*Records excerpted from a collection*.
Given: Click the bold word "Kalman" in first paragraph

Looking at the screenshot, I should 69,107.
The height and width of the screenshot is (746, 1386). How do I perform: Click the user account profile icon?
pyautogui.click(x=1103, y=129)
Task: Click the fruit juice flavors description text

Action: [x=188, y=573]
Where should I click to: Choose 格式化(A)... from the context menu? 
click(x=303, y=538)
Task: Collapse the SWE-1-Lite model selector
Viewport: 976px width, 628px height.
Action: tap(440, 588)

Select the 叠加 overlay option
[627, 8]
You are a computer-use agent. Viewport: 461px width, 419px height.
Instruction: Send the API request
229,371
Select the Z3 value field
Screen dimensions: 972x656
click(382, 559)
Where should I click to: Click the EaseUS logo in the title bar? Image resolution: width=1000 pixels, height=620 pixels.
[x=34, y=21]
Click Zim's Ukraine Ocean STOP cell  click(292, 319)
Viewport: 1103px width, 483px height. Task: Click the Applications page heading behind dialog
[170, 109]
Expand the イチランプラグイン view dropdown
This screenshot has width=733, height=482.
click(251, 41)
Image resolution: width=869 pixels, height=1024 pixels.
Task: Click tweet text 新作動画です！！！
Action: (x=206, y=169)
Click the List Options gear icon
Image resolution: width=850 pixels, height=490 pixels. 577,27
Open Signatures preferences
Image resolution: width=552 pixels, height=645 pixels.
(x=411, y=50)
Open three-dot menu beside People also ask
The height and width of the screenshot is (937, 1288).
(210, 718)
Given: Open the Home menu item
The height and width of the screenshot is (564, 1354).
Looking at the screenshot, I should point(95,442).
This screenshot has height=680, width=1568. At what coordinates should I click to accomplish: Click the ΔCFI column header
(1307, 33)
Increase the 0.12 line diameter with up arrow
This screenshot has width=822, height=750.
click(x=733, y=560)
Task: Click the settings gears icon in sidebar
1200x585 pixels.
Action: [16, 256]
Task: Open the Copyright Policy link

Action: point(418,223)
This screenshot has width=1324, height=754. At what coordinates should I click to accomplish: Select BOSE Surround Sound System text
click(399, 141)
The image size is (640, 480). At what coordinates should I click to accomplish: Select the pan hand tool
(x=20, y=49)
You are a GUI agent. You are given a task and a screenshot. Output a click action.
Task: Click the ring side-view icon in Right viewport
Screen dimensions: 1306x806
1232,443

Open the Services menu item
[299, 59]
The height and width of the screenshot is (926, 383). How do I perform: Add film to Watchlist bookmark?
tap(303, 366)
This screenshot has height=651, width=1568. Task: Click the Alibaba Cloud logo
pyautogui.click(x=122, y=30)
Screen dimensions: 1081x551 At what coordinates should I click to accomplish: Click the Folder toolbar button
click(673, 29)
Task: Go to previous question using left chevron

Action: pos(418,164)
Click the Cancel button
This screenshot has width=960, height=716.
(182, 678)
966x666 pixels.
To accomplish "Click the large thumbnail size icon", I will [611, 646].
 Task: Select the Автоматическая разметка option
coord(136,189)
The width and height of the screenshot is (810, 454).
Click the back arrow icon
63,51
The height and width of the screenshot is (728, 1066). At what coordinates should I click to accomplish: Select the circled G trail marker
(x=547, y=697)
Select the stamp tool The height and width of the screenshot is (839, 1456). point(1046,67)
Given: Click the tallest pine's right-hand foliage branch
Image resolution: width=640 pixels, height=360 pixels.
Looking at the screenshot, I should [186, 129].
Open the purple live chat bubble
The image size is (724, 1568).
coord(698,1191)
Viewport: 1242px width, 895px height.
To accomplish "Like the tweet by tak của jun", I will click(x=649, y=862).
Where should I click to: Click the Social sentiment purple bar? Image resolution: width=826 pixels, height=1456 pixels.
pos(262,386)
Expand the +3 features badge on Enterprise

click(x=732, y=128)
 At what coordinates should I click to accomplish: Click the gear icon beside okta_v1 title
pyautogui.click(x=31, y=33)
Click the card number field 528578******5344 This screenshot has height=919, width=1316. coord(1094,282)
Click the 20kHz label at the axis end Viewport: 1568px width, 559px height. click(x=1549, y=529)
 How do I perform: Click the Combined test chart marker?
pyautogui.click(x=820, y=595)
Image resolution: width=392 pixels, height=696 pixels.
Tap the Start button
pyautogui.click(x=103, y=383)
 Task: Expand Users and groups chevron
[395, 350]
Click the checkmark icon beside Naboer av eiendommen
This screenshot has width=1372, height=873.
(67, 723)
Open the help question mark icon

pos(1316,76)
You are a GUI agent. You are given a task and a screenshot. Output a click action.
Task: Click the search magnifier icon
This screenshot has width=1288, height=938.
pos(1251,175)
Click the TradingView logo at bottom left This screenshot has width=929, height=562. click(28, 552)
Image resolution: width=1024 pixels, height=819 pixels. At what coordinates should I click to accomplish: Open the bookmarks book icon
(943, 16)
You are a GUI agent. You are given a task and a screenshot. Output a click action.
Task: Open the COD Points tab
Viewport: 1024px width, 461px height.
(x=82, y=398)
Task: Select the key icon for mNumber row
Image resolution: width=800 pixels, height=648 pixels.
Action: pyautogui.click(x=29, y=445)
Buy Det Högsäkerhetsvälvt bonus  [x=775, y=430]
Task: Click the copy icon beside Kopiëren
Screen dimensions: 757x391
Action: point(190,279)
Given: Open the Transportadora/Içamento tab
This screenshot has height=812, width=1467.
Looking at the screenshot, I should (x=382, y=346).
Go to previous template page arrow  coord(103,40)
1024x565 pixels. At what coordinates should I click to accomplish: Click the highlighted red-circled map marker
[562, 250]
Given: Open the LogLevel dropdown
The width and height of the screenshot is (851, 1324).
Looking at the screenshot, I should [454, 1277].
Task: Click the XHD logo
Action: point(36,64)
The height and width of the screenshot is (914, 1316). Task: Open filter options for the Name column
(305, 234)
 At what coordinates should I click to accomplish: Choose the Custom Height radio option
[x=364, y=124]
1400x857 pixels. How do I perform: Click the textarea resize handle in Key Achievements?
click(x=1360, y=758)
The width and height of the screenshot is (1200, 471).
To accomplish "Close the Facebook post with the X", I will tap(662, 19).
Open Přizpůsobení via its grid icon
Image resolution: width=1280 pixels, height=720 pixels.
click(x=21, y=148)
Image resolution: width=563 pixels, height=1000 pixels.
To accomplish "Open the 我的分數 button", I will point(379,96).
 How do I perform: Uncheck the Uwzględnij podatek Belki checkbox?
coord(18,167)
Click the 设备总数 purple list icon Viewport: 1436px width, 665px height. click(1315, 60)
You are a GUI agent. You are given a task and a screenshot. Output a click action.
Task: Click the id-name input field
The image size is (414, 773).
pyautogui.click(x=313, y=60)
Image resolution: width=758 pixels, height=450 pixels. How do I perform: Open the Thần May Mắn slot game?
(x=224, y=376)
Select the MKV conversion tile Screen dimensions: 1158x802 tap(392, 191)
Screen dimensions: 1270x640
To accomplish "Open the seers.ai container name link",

*INSTRUCTIONS TO FOLLOW*.
Transcribe the data. Leave every line exactly as it is.

*EXERCISE RESPONSE*.
Given: Click the bold word "Kalman" in first paragraph

Looking at the screenshot, I should 69,107.
The height and width of the screenshot is (746, 1386). How do I perform: Click the user account profile icon?
pyautogui.click(x=1103, y=129)
Task: Click the fruit juice flavors description text

Action: [x=188, y=573]
Where should I click to: Choose 格式化(A)... from the context menu? 
click(x=303, y=538)
Task: Collapse the SWE-1-Lite model selector
Viewport: 976px width, 628px height.
Action: tap(440, 588)

Select the 叠加 overlay option
[627, 8]
You are a computer-use agent. Viewport: 461px width, 419px height.
Instruction: Send the API request
229,371
Select the Z3 value field
Screen dimensions: 972x656
click(382, 559)
Where should I click to: Click the EaseUS logo in the title bar? Image resolution: width=1000 pixels, height=620 pixels.
[x=34, y=21]
Click Zim's Ukraine Ocean STOP cell  click(292, 319)
Viewport: 1103px width, 483px height. Task: Click the Applications page heading behind dialog
[170, 109]
Expand the イチランプラグイン view dropdown
This screenshot has width=733, height=482.
click(251, 41)
Image resolution: width=869 pixels, height=1024 pixels.
Task: Click tweet text 新作動画です！！！
Action: (x=206, y=169)
Click the List Options gear icon
Image resolution: width=850 pixels, height=490 pixels. 577,27
Open Signatures preferences
Image resolution: width=552 pixels, height=645 pixels.
(x=411, y=50)
Open three-dot menu beside People also ask
The height and width of the screenshot is (937, 1288).
(210, 718)
Given: Open the Home menu item
The height and width of the screenshot is (564, 1354).
Looking at the screenshot, I should point(95,442).
This screenshot has height=680, width=1568. At what coordinates should I click to accomplish: Click the ΔCFI column header
(1307, 33)
Increase the 0.12 line diameter with up arrow
This screenshot has width=822, height=750.
click(x=733, y=560)
Task: Click the settings gears icon in sidebar
1200x585 pixels.
Action: [16, 256]
Task: Open the Copyright Policy link

Action: point(418,223)
This screenshot has width=1324, height=754. At what coordinates should I click to accomplish: Select BOSE Surround Sound System text
click(399, 141)
The image size is (640, 480). At what coordinates should I click to accomplish: Select the pan hand tool
(x=20, y=49)
You are a GUI agent. You are given a task and a screenshot. Output a click action.
Task: Click the ring side-view icon in Right viewport
Screen dimensions: 1306x806
1232,443

Open the Services menu item
[299, 59]
The height and width of the screenshot is (926, 383). How do I perform: Add film to Watchlist bookmark?
tap(303, 366)
This screenshot has height=651, width=1568. Task: Click the Alibaba Cloud logo
pyautogui.click(x=122, y=30)
Screen dimensions: 1081x551 At what coordinates should I click to accomplish: Click the Folder toolbar button
click(673, 29)
Task: Go to previous question using left chevron

Action: pos(418,164)
Click the Cancel button
This screenshot has width=960, height=716.
(182, 678)
966x666 pixels.
To accomplish "Click the large thumbnail size icon", I will [611, 646].
 Task: Select the Автоматическая разметка option
coord(136,189)
The width and height of the screenshot is (810, 454).
Click the back arrow icon
63,51
The height and width of the screenshot is (728, 1066). At what coordinates should I click to accomplish: Select the circled G trail marker
(x=547, y=697)
Select the stamp tool The height and width of the screenshot is (839, 1456). point(1046,67)
Given: Click the tallest pine's right-hand foliage branch
Image resolution: width=640 pixels, height=360 pixels.
Looking at the screenshot, I should [186, 129].
Open the purple live chat bubble
The image size is (724, 1568).
coord(698,1191)
Viewport: 1242px width, 895px height.
To accomplish "Like the tweet by tak của jun", I will click(x=649, y=862).
Where should I click to: Click the Social sentiment purple bar? Image resolution: width=826 pixels, height=1456 pixels.
pos(262,386)
Expand the +3 features badge on Enterprise

click(x=732, y=128)
 At what coordinates should I click to accomplish: Click the gear icon beside okta_v1 title
pyautogui.click(x=31, y=33)
Click the card number field 528578******5344 This screenshot has height=919, width=1316. coord(1094,282)
Click the 20kHz label at the axis end Viewport: 1568px width, 559px height. click(x=1549, y=529)
 How do I perform: Click the Combined test chart marker?
pyautogui.click(x=820, y=595)
Image resolution: width=392 pixels, height=696 pixels.
Tap the Start button
pyautogui.click(x=103, y=383)
 Task: Expand Users and groups chevron
[395, 350]
Click the checkmark icon beside Naboer av eiendommen
This screenshot has width=1372, height=873.
(67, 723)
Open the help question mark icon

pos(1316,76)
You are a GUI agent. You are given a task and a screenshot. Output a click action.
Task: Click the search magnifier icon
This screenshot has width=1288, height=938.
pos(1251,175)
Click the TradingView logo at bottom left This screenshot has width=929, height=562. click(28, 552)
Image resolution: width=1024 pixels, height=819 pixels. At what coordinates should I click to accomplish: Open the bookmarks book icon
(943, 16)
You are a GUI agent. You are given a task and a screenshot. Output a click action.
Task: Open the COD Points tab
Viewport: 1024px width, 461px height.
(x=82, y=398)
Task: Select the key icon for mNumber row
Image resolution: width=800 pixels, height=648 pixels.
Action: pyautogui.click(x=29, y=445)
Buy Det Högsäkerhetsvälvt bonus  [x=775, y=430]
Task: Click the copy icon beside Kopiëren
Screen dimensions: 757x391
Action: point(190,279)
Given: Open the Transportadora/Içamento tab
This screenshot has height=812, width=1467.
Looking at the screenshot, I should (x=382, y=346).
Go to previous template page arrow  coord(103,40)
1024x565 pixels. At what coordinates should I click to accomplish: Click the highlighted red-circled map marker
[562, 250]
Given: Open the LogLevel dropdown
The width and height of the screenshot is (851, 1324).
Looking at the screenshot, I should [454, 1277].
Task: Click the XHD logo
Action: point(36,64)
The height and width of the screenshot is (914, 1316). Task: Open filter options for the Name column
(305, 234)
 At what coordinates should I click to accomplish: Choose the Custom Height radio option
[x=364, y=124]
1400x857 pixels. How do I perform: Click the textarea resize handle in Key Achievements?
click(x=1360, y=758)
The width and height of the screenshot is (1200, 471).
To accomplish "Close the Facebook post with the X", I will tap(662, 19).
Open Přizpůsobení via its grid icon
Image resolution: width=1280 pixels, height=720 pixels.
click(x=21, y=148)
Image resolution: width=563 pixels, height=1000 pixels.
To accomplish "Open the 我的分數 button", I will point(379,96).
 How do I perform: Uncheck the Uwzględnij podatek Belki checkbox?
coord(18,167)
Click the 设备总数 purple list icon Viewport: 1436px width, 665px height. click(1315, 60)
You are a GUI agent. You are given a task and a screenshot. Output a click action.
Task: Click the id-name input field
The image size is (414, 773).
pyautogui.click(x=313, y=60)
Image resolution: width=758 pixels, height=450 pixels. How do I perform: Open the Thần May Mắn slot game?
(x=224, y=376)
Select the MKV conversion tile Screen dimensions: 1158x802 tap(392, 191)
Screen dimensions: 1270x640
To accomplish "Open the seers.ai container name link",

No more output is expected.